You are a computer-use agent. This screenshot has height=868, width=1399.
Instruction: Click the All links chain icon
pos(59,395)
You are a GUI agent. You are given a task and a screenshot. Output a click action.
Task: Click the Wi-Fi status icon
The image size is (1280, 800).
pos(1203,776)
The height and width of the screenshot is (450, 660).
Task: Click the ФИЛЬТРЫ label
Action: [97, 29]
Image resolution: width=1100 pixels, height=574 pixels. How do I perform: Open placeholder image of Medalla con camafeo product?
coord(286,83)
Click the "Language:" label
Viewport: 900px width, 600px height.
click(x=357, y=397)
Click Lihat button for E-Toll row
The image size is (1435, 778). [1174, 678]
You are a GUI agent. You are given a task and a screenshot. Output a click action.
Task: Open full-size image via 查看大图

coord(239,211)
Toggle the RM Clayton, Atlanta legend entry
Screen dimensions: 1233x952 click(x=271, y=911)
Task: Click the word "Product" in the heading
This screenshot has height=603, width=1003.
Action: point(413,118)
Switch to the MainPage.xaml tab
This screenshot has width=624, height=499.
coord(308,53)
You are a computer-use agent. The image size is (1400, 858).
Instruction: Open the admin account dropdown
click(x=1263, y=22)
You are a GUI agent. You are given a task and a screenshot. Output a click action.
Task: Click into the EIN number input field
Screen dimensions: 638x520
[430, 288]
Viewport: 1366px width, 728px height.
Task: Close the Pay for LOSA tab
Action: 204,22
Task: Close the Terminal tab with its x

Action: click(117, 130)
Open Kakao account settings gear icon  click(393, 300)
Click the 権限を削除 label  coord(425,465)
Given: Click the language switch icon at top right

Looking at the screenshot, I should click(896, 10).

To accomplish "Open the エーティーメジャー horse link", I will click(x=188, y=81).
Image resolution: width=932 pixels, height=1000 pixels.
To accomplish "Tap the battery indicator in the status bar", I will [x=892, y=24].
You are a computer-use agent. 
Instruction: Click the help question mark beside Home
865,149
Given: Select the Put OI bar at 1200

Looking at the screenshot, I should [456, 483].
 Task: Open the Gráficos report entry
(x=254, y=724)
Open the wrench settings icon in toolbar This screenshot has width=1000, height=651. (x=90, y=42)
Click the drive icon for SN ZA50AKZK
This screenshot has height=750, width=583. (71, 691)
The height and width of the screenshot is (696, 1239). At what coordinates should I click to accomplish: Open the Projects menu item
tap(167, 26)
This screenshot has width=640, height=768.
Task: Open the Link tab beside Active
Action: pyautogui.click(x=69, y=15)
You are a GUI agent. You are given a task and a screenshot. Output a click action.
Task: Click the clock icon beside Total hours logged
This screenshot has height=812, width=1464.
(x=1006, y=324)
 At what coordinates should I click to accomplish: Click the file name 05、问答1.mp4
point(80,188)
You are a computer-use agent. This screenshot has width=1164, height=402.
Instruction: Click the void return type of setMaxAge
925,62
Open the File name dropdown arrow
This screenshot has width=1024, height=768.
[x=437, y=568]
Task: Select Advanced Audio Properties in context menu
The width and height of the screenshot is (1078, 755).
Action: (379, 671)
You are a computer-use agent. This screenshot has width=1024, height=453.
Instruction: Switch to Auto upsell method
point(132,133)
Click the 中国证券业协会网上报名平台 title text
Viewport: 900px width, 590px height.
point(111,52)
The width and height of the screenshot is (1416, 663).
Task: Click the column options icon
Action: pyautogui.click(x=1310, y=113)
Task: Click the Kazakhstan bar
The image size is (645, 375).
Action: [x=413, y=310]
::::
**EXERCISE BRIEF:**
Search the listing for the string "computer". Copy each line where it turns up.

**RESPONSE:**
You are a computer-use agent. This screenshot has height=868, width=1399.
You are a computer-use agent. The image size is (1400, 858).
You are a computer-use agent. 
You are a computer-use agent. This screenshot has width=1164, height=402.
You are a computer-use agent. This screenshot has width=1024, height=453.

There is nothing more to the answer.